Whirlpool, sit-in a Napoli: via Argine in tilt. La Regione: «No alla chiusura»: scende in campo la politica

Gli operai della Whirlpool di Napoli stanno effettuando un sit in su via Argine, davanti allo stabilimento, bloccando il traffico. La protesta, spiega Giovanni Sgambati, segretario generale della Uilm Campania, «è stata decisa perchè l’azienda continua a sostenere un non futuro per Napoli, confermando di non avere alcuna prospettiva per lo stabilimento. L’azienda deve sapere che porteremo avanti una campagna «Io non compro Whirlpool se non produce a Napoli», informando i cittadini con una massiccia attività di sensibilizzazione».

Gli operai, dopo aver bloccato il traffico in via Argine, davanti alla sede dello stabilimento di cui è stata annunciata la chiusura, hanno deciso di muoversi in corteo. Dalla zona orientale della città si dirigeranno verso il Centro Direzionale. Qui, nella sede del Consiglio regionale è in programma un’audizione sulla vertenza convocata dalla terza commissione consiliare. Della vertenza Whirpool, oltre che della crisi della Mercatone Uno, si è occupata la commissione regionale Lavoro e Attività Produttive, presieduta da Nicola Marrazzo.

«Non arretreremo di un millimetro per difendere fino all’ultimo posto di lavoro, per pretendere il rispetto degli accordi siglati con il Governo Italiano e per difendere il nostro territorio». Lo ha detto il presidente della Commissione Lavoro e Attività produttive del Consiglio regionale della Campania, Nicola Marrazzo, nel concludere la riunione della Commissione sulla crisi Whirlpool alla quale hanno partecipato i consiglieri regionali di tutte le forze politiche per rimarcare «la totale e forte unità di tutto il Consiglio regionale della Campania, che si riunirà in seduta straordinaria, per contrastare la chiusura dello stabilimento di via Argine e la difesa dei 430 lavoratori coinvolti».

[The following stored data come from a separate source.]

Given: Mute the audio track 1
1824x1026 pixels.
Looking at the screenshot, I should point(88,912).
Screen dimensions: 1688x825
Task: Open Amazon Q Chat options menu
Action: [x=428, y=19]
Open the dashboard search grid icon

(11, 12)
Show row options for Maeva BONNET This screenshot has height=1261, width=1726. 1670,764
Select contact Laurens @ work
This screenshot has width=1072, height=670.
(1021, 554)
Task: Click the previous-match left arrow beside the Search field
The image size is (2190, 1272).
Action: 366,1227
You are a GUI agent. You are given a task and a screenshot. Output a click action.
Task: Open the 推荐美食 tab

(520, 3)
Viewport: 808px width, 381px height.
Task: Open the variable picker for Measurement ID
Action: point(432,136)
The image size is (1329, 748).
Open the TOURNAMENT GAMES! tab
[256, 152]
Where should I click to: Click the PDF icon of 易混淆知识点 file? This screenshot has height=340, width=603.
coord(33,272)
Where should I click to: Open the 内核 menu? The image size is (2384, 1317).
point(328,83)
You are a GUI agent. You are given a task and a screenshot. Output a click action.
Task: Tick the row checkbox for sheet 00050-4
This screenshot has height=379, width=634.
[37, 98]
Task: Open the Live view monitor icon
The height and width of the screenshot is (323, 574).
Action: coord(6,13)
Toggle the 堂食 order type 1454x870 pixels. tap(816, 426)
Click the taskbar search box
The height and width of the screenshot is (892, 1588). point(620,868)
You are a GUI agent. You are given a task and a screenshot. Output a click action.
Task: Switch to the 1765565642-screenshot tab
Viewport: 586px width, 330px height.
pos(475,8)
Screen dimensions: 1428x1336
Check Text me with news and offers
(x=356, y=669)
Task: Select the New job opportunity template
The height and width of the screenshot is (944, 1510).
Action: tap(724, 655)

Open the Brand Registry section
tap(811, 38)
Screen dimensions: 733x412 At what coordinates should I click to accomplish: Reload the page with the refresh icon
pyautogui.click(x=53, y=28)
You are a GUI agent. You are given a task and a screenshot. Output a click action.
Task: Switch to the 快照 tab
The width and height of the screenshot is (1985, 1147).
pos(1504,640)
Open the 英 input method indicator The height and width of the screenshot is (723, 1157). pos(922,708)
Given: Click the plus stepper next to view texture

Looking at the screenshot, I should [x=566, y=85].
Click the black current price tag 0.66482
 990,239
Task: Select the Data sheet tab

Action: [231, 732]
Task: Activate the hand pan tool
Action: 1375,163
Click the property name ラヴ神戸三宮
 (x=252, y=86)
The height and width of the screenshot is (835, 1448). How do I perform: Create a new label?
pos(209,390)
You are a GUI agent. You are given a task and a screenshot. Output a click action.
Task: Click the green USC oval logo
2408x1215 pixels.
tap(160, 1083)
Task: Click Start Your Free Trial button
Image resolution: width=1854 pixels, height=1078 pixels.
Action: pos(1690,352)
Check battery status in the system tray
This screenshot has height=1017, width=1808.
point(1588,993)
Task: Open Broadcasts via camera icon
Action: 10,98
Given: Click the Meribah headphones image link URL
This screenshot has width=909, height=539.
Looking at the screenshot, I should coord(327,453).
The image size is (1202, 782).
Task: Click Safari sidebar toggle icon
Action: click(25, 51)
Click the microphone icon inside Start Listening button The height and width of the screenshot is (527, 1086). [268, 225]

Dopo un intenso dibattito, al quale sono intervenuti i dirigenti sindacali, i lavoratori dell’azienda e i consiglieri regionali, assenti i vertici aziendali, la Commissione ha deciso all’unanimità di riunirsi, dopo l’incontro che si terrà al Ministero dello Sviluppo Economico, nello stabilimento napoletano dell’azienda, in via Argine, per sottolineare la vicinanza di tutte le forze politiche ai lavoratori di Whirlpool e la volontà di incidere sulla vertenza.

Sono intervenuti all’audizione della III Commissione consiliare permanente i consiglieri regionali Antonio Marciano, Enza Amato, Gianluca Daniele, Antonella Ciaramella e Loredana Raia​ del Partito democratico, Franco Moxedano e Pasquale Sommese del Gruppo Misto, Gennaro Saiello, Vincenzo Viglione, Michele Cammarano e Tommaso Malerba del Movimento 5 Stelle, Armando Cesaro di Forza Italia, Luciano Passariello di Fratelli d’Italia e Luigi Bosco di Campania Libera. A concludere i lavori è stato l’assessore al Lavoro della Regione Campania, Sonia Palmeri, che ha rimarcato «la forte presenza e la determinata azione della Regione Campania, che è in campo con ogni mezzo per difendere i lavoratori, le loro famiglie e la nostra regione».